While we embrace Hegel's overall thesis we argue that Hegel's analysis overlooks
important developments in medieval canon law, and that these developments paved the way
for the political and legal connotations of Luther's doctrine.
Relying on Berman's research we argue that it is reasonable to trace the legal
transformation of a Christian notion of inwardness to the Papal Revolution in the late 11th
Century which gave rise to an extensive development of ecclesiastical law.
21
An important result of this ecclesiastical development was the canon law of crimen
which resulted in a new legal systematic articulated through the distinction between criminal
and non-criminal sins. The development of the canon law of crimen was motivated by the
new understanding of the Last Judgement and the importance of being purged of sin. The
purpose of the canon law of crimen was thus to punish individual sinners in order to restore
them to God. In contradiction to traditional natural law accounts the immediate purpose of
the canon law was not to bring about an (objective) right condition instead the very purpose
and ultimate aim of this law was the salvation of the individual soul.
Further, in the canon law of crimen a private realm (secret sins) was carved out of
law, not because secret sins are normatively irrelevant but because they were viewed as
unreachable by (human) law. In this way the canon law of crimes developed a legal
conceptualization of something inherently private by specifying the private realm of secret
sins as a limitation within law itself.
Hegel does not recognise the significance of medieval legal developments because
of his dismissive account of the medieval ecclesiastical law. Further, due to his historical
focus Berman does not recognize the philosophical significance of his account of the
medieval law of crimen, namely that the law gives rise, for the first time in history, to the idea
that law can and should be normatively grounded in the individual.

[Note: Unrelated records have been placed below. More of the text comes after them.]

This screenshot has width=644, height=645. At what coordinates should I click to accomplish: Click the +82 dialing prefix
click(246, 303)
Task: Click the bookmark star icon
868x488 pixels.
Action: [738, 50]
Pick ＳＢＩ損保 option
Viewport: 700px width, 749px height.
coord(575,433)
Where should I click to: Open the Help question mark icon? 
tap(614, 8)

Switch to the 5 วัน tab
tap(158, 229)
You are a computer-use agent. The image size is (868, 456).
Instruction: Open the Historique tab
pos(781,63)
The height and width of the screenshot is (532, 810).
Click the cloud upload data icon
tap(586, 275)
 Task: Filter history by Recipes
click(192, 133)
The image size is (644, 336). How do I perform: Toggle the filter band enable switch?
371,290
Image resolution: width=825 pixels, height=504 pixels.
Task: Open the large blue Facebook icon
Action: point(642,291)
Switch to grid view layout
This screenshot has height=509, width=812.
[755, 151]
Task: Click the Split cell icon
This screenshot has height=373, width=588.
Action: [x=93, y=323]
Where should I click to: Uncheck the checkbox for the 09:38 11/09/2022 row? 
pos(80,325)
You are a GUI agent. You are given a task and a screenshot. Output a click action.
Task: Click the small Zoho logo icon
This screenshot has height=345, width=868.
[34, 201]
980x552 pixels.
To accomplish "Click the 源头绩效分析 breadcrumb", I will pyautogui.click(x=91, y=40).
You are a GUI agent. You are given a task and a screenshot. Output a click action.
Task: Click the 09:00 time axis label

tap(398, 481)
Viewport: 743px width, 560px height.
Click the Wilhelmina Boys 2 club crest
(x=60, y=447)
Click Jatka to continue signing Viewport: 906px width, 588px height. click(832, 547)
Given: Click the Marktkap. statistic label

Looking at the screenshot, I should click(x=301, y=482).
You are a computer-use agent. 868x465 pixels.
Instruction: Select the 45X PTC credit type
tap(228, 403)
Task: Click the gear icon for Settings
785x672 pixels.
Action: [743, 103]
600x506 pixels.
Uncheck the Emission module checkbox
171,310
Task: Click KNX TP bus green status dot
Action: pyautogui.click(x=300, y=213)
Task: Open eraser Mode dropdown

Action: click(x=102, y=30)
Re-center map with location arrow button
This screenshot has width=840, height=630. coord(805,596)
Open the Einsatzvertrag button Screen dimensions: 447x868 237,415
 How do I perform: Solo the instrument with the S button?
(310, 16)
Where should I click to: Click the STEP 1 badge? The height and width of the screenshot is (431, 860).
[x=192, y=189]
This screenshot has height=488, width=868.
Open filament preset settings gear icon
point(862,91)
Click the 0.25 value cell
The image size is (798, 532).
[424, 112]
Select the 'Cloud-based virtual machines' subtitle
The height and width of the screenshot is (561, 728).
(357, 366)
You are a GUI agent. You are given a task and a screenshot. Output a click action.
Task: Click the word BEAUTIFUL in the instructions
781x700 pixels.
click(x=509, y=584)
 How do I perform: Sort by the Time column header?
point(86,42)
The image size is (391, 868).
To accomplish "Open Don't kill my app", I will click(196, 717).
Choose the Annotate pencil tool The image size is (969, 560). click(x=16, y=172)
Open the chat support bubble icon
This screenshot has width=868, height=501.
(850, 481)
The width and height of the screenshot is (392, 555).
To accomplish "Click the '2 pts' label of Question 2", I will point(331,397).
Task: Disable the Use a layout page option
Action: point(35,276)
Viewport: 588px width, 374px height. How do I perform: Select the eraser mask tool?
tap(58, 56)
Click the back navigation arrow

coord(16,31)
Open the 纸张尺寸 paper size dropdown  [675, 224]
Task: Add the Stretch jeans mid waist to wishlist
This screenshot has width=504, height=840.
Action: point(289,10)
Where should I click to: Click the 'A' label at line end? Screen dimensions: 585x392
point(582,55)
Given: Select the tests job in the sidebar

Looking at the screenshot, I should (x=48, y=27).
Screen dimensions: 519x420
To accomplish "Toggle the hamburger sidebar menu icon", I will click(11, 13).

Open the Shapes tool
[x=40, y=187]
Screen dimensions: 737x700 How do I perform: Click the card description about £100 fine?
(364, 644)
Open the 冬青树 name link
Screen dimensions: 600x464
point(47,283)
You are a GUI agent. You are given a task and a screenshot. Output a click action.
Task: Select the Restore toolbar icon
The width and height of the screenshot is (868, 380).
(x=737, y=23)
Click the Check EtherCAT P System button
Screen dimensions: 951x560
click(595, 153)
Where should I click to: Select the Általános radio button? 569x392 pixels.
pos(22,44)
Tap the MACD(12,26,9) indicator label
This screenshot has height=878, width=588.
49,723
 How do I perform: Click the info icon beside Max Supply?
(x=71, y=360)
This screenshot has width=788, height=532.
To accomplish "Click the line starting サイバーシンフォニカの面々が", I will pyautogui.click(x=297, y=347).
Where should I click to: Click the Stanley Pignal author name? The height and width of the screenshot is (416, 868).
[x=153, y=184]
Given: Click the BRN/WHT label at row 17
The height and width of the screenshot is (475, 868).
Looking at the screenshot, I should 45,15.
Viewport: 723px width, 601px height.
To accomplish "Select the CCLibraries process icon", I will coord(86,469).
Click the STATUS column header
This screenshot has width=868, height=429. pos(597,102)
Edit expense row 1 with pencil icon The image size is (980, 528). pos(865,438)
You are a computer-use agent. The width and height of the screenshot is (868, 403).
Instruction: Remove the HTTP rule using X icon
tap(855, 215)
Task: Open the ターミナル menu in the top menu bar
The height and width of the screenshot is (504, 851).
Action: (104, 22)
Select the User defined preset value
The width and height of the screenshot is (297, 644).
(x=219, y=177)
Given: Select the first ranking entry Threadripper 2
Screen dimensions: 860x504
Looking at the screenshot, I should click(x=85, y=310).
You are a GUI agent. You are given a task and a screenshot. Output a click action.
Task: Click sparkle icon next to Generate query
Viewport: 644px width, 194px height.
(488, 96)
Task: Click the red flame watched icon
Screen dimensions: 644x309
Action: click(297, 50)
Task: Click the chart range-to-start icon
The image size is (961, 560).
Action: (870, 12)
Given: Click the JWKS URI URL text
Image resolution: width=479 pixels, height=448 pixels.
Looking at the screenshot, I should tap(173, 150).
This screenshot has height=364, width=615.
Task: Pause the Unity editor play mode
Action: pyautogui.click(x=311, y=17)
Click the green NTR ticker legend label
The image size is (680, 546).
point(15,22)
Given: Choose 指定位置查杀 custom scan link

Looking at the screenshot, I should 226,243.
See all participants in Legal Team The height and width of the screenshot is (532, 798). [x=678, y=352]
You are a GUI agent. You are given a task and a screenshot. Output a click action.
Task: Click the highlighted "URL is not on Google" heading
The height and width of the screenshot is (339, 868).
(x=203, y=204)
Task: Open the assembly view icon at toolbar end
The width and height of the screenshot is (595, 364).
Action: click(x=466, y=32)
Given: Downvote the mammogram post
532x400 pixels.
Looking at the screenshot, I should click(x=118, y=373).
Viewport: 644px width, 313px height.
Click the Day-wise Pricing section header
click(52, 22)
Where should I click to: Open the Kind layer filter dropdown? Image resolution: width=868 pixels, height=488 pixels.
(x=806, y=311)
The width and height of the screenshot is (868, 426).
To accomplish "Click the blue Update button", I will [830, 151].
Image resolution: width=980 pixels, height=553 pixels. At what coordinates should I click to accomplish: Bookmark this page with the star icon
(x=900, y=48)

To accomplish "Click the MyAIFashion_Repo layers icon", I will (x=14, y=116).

Whith this in mind we can finally return to the beginning and ask: was there a legal
conception of subjective freedom in the medieval ages? The answer to this question has to
be no: the medieval canon law does not embrace anything that could reasonably be
identified with a legal notion of subjective freedom articulated through a modern notion of
right. That been said Berman's account of the development of medieval criminal law, and the
acknowledgement of a legal unity -the medieval canon law of crimen- that was normatively
grounded in individuality, proves that the question is not as absurd as it might appear at first.